Perennial herb 10 cm - 1 m tall Stem: prostrate with upright or ascending tips, loosely branched, glandular-hairy above, rooting at the lower nodes. Leaves: opposite, mostly stalkless (the lower short-stalked), 2 - 8 cm long, 1 - 4 cm wide, egg-shaped to lance- egg-shaped with a pointed tip, one-veined. Inflorescence: a terminal, leafy, open cluster (cyme) of a few flowers subtended by paired bracts. Flowers: white, with five deeply notched petals seeming as ten. Stalk 1 - 3 cm long, minutely glandular-hairy. Stamens ten. Styles five, alternate with the sepals. Sepals: five, distinct, green, 4 - 6 mm long (to 9 mm in fruit), egg-shaped with a pointed tip, minutely glandular-hairy. Petals: five, white, 4 - 7 mm long, deeply notched (giving the appearance of ten petals), longer than the sepals. Fruit: a dehiscent capsule (opening by five valves), 0.5 - 1 cm long, egg-shaped, on a reflexed stalk. Seeds numerous, blackish brown, under 1 mm long, kidney-shaped, laterally compressed.

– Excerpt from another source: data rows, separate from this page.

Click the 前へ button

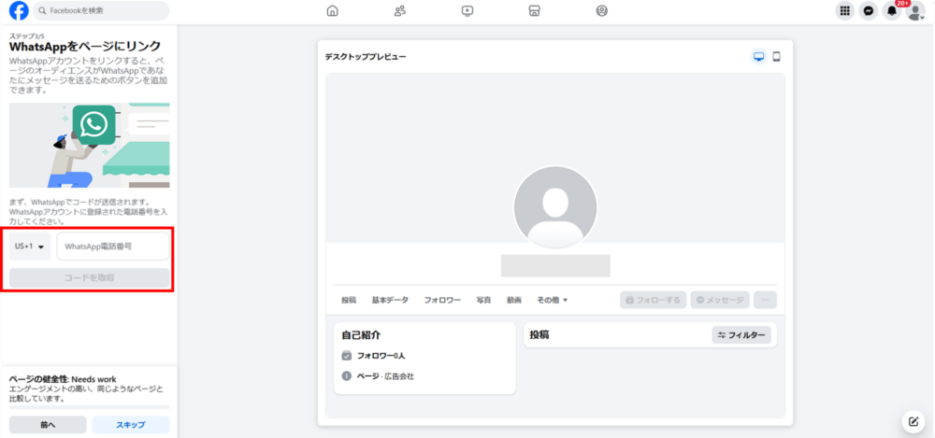48,425
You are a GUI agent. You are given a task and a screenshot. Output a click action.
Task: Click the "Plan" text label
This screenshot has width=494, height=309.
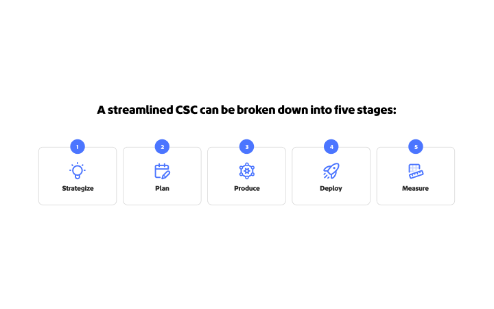[162, 188]
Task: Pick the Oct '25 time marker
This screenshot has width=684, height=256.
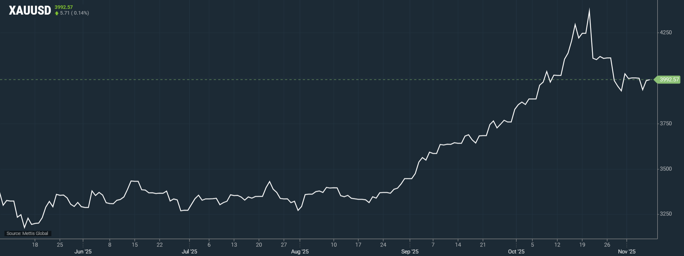Action: [516, 252]
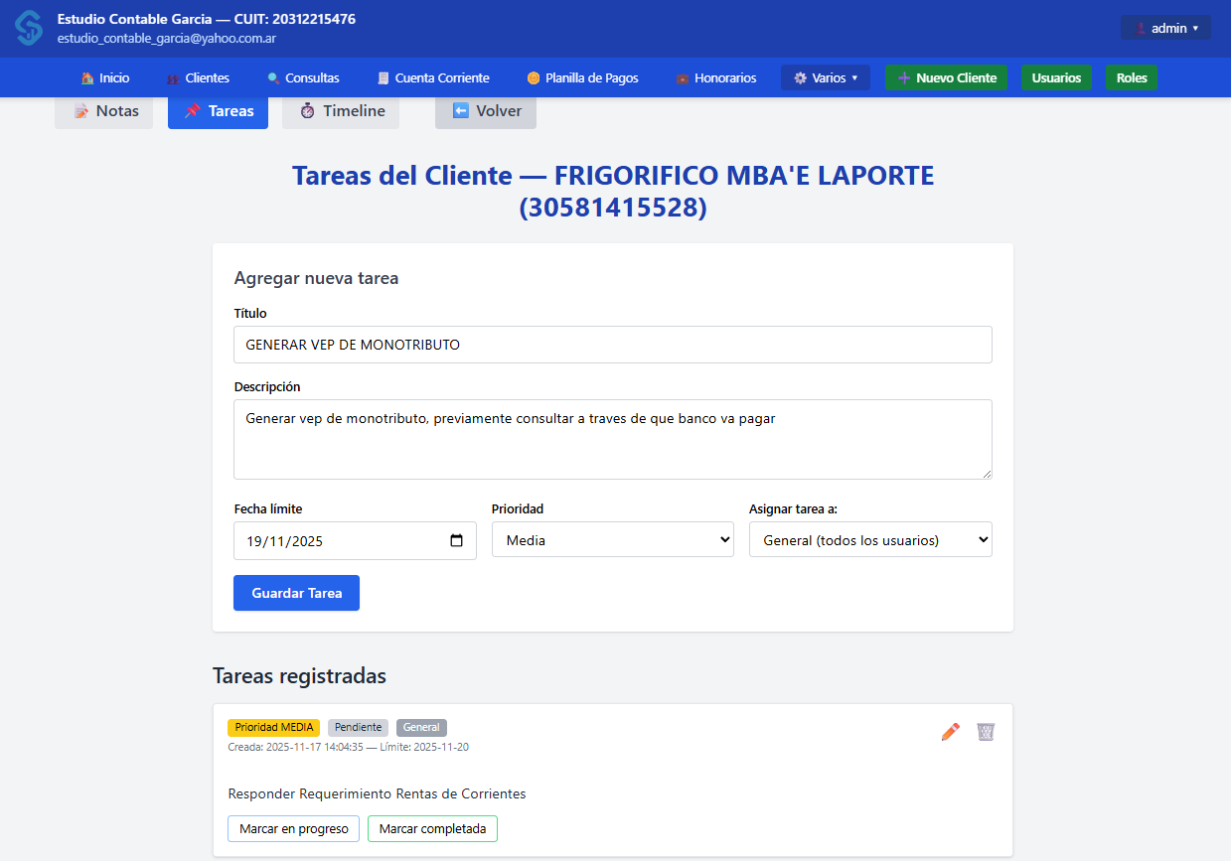This screenshot has height=861, width=1231.
Task: Open the Planilla de Pagos coin icon
Action: pos(537,77)
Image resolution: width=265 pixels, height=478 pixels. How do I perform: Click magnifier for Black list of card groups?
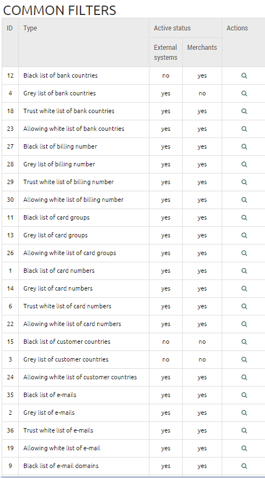(244, 217)
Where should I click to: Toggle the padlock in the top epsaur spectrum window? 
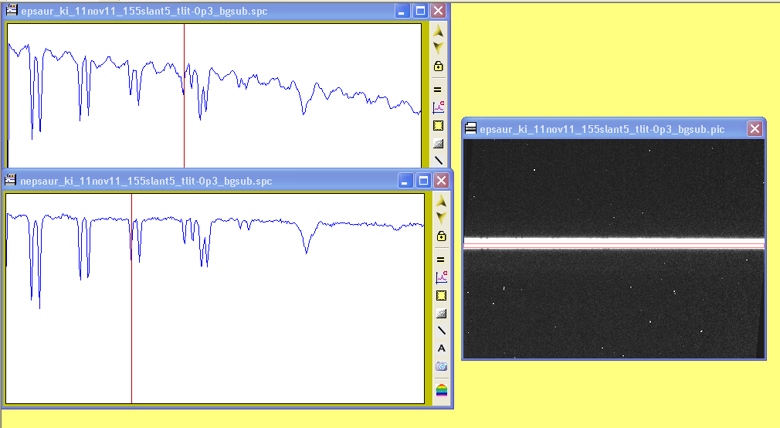pyautogui.click(x=439, y=66)

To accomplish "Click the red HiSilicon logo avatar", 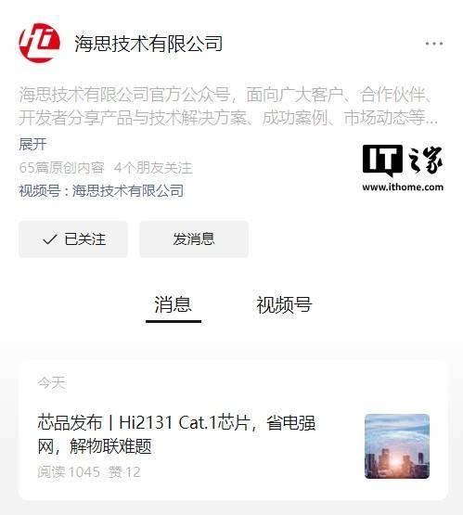I will point(40,43).
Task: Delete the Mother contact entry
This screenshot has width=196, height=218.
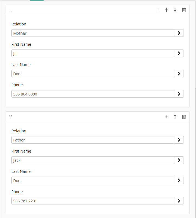Action: point(184,10)
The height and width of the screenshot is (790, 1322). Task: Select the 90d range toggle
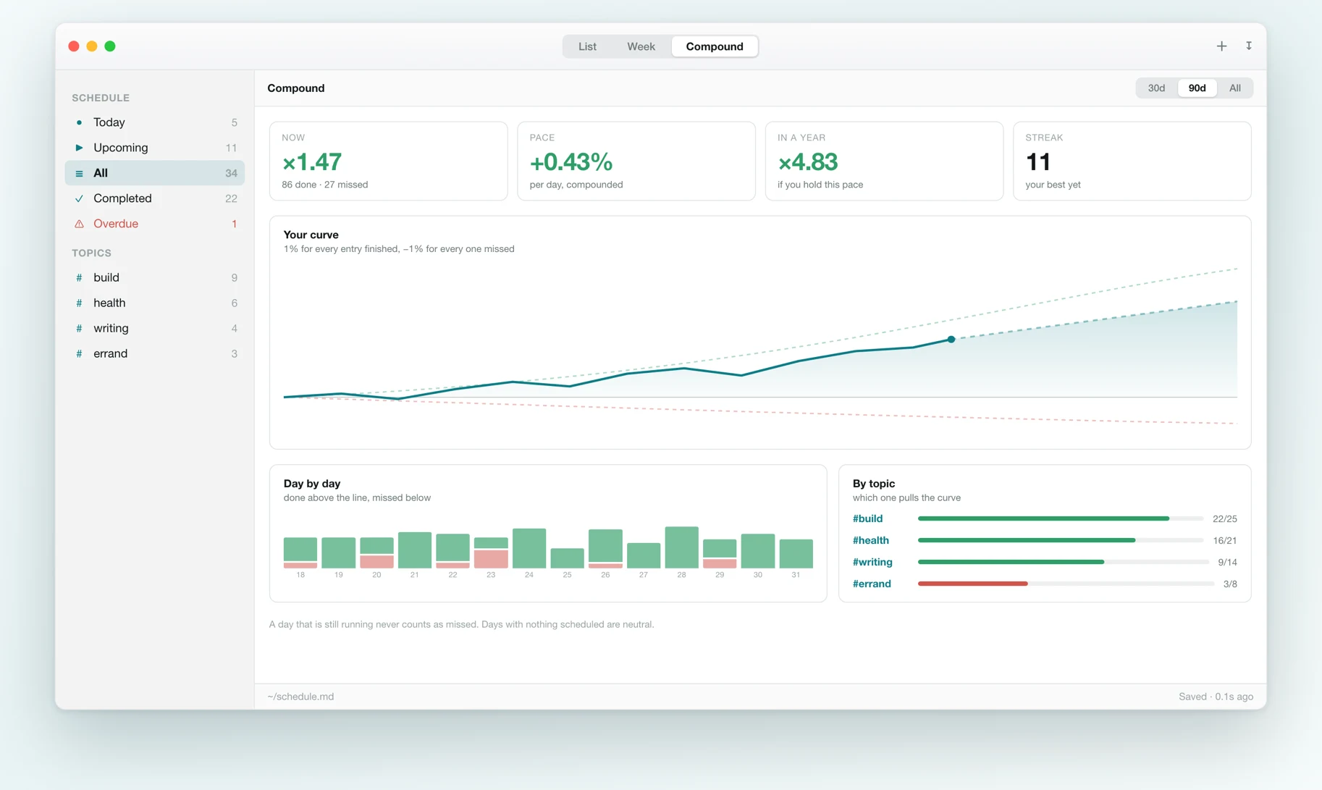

Similar species: The closely related genus Stellaria differs from Myosoton by typically having three, not five, styles.
Flowering: late May to late October
Habitat and ecology: Introduced from Europe. Occasionally found in pastures as a weed, but more often found along streams in moist soil.
Occurence in the Chicago region: non-native
Etymology: Aquaticum means "living in or near water."